How save preprocessed objects?

madara · September 18, 2020, 6:23pm

HI
As possible that it does not exist a method to save preprocessed object, like “TextDataLoaders.from_d” output??
those methods are time consuming (works only on cpu); then how it’s possible save them without lose further time, if something goes wrong???
why it does not create a json vocab file?? it would be the most logical thing to do;
Moreover why there is not a caching features process???
Moreover process feature is slower and huge memory consuming compared to more compelx arch. like transformers…how do you work in these conditions???
mha…
some good stuff in this framework, but too weak at least for serious NLP projects… sorry

micstan · September 20, 2020, 10:53am

@madara
You can find your numericalized texts in dls.dataset, your vocabulary in dls.vocab, mapping in dls.o2i and use dls.numericalize.decodes/encodes for reverse mapping. You can save it as json if you prefer this way or just pickle the whole dataloader to keep the results.

I find the way you ask your “questions” rude and be aware that many people will just ignore it because of that. It is not a great approach to provide feedback to open source project. If you are not happy with the performance I’m sure everyone would applaud if you can make it better.

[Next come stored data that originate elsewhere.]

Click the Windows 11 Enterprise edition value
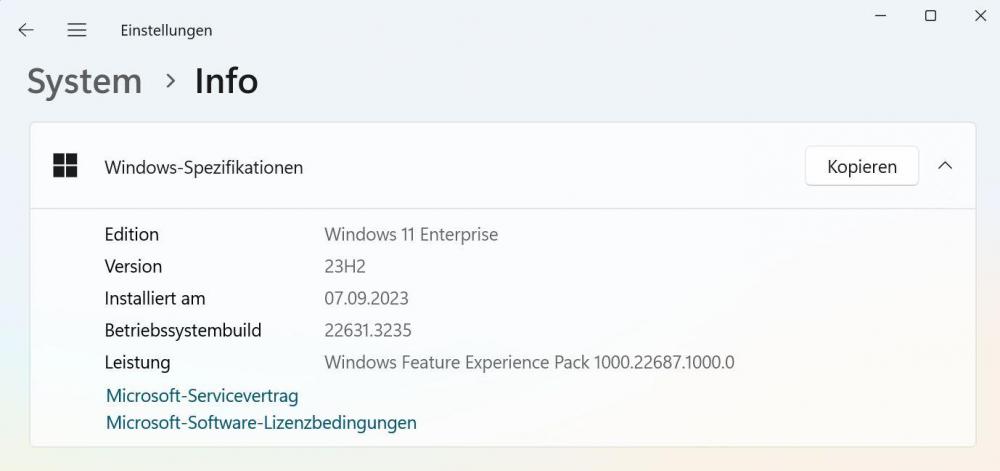This screenshot has height=471, width=1000. click(x=411, y=235)
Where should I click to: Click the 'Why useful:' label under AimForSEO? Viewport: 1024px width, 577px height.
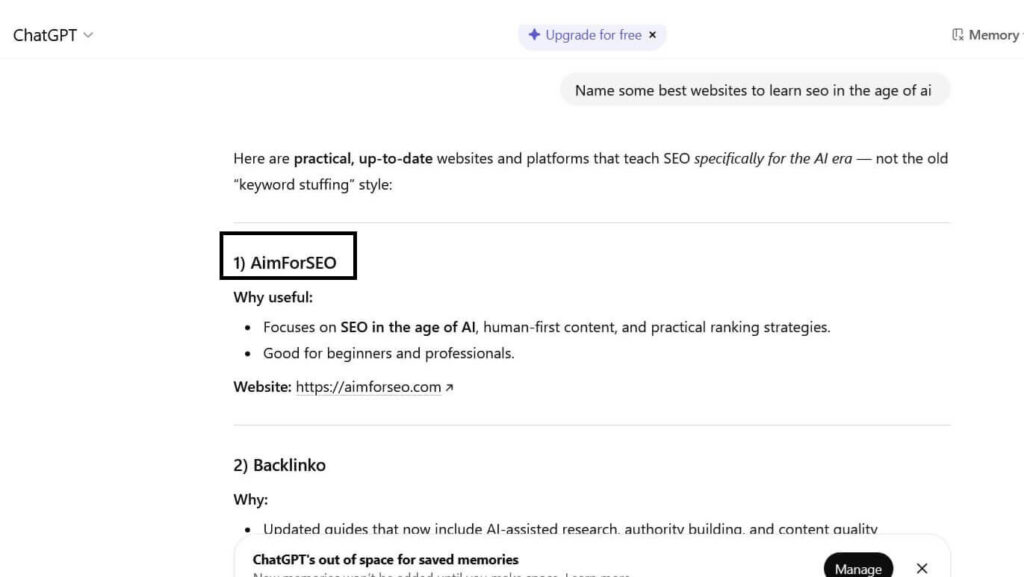click(x=273, y=297)
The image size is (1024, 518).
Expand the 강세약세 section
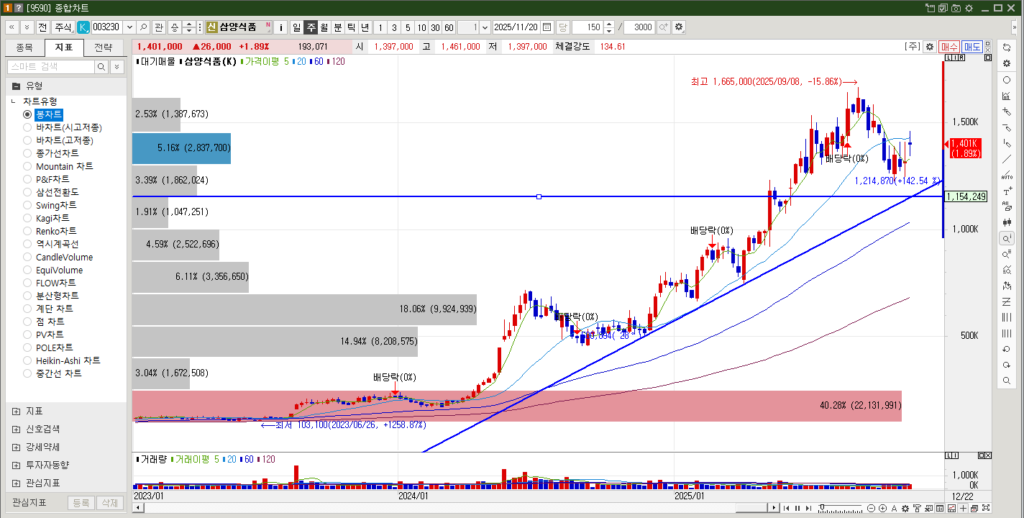16,447
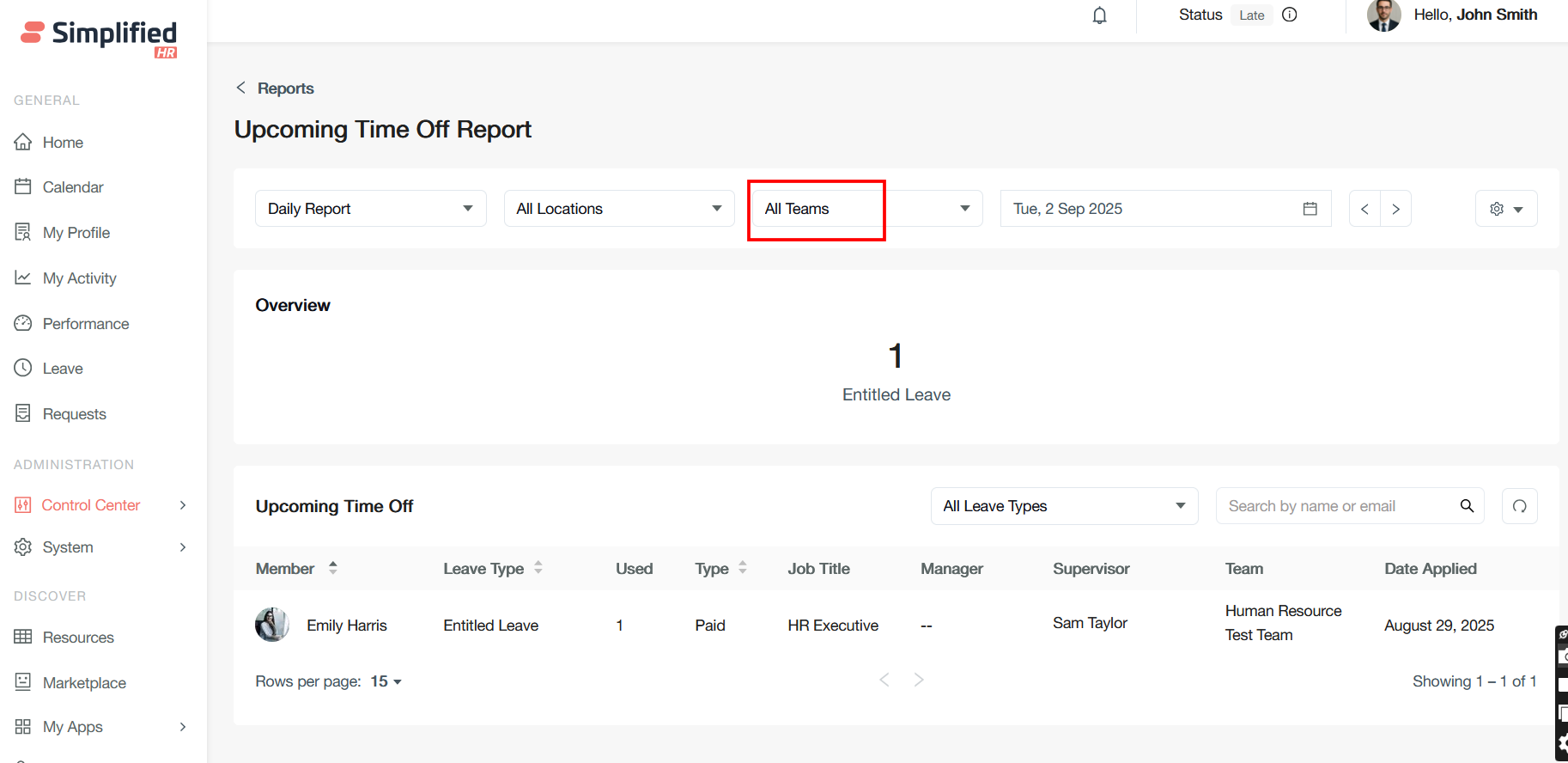Screen dimensions: 1568x763
Task: Open the All Leave Types filter
Action: coord(1063,506)
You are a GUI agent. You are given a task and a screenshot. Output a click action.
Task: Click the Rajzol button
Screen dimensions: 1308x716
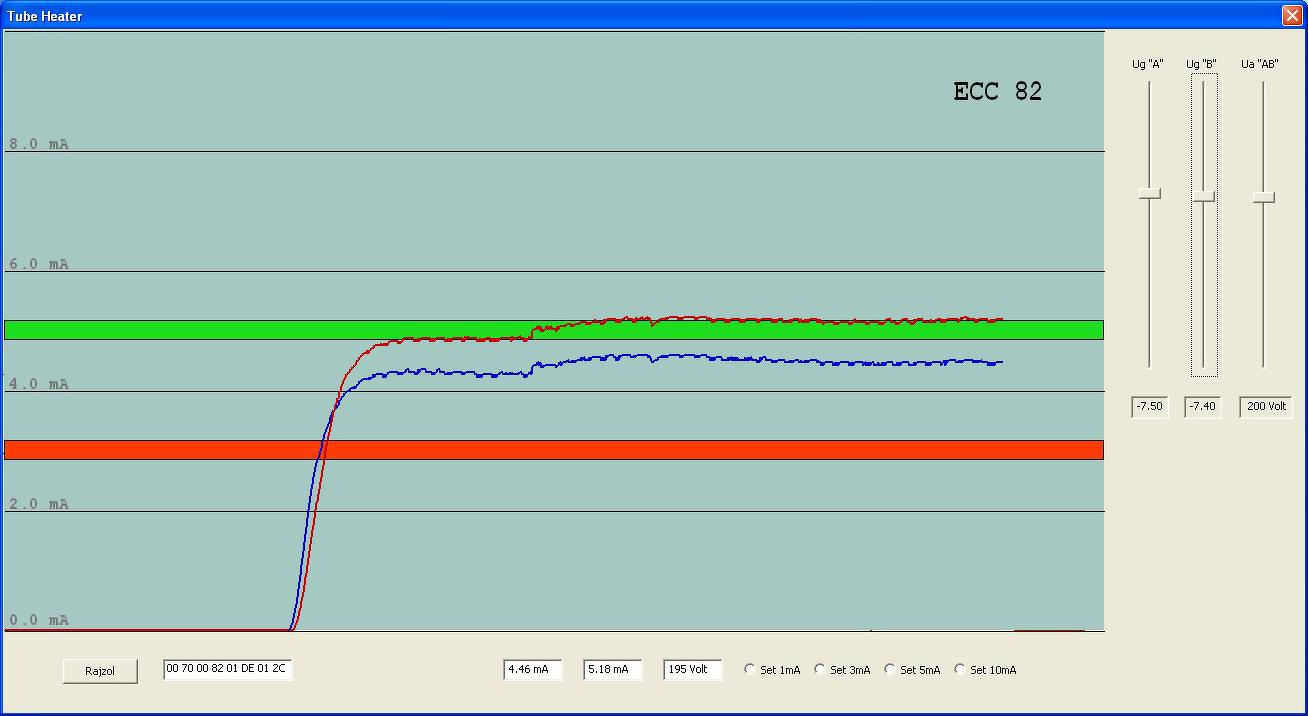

madara · September 21, 2020, 2:31pm

@micstan
“You can find your numericalized texts in dls.dataset, your vocabulary in dls.vocab,
mapping in dls.o2i and use dls.numericalize.decodes/encodes for reverse mapping.
You can save it as json if you prefer this way or just pickle the whole dataloader to keep the results”

Thanks;

sorry if I seem rude, but I only explain a my opinion;
I’m not a dev, but only a data analyst;
I, personally,(even if I can, but probably not) I have no interest to improve a framework when I can leverage others open source fmw, also if not in the same way of course;
however I thank You for your answer! good explanation;

however I find this documentation a bit inconsistent, not for quick reference;
probably fastai, would be better usable with its course; and it’s ok for beginner or students;
for example when I need tools to work on some DL task, don’t have time to take a course on new framework but of course I need access to good documentations;
when I need info about some tensorflow features, Pytorch or keras, i find their docs very intuitive and of immediate and easy reference;
unfortunately the same thing I can’t say about Fastai;
maybe and probably it will be my limit…
thanks again

wjs20 · November 6, 2020, 1:48pm

Hi micstan

How do you pkl the whole dataloader?

Also when I created my dataloader it saved a .vocab and .model file in a tmp folder which I moved to my gdrive. I lost the dls object when colab logged out, is there any way that I can recreate the dls without having it internally retrain the tokenizer? it took a long time the first time!

Thanks!

micstan · November 11, 2020, 1:16pm

@wjs20 you can pickle it in the same way as every Python object (https://wiki.python.org/moin/UsingPickle). I’m not sure if I understand the second part correctly but i believe your model should have dls attribute with data loaders (learn.dls).

muellerzr · November 11, 2020, 2:10pm

Just do torch.save(learn.dls, myFname)

Torch will pickle it. Bring it back in with torch.load(myFname)

wjs20 · November 11, 2020, 2:52pm

Does learn.save() save the dls structure with it?

muellerzr · November 11, 2020, 2:55pm

No that only saves the model and optimizer, as the documentation states…

Save model and optimizer state (if with_opt ) to self.path/self.model_dir/file

wjs20 · November 11, 2020, 3:50pm

So if I have created the learner object but don’t want to start training immediately. Would I use learn.export() instead? and then load_learner?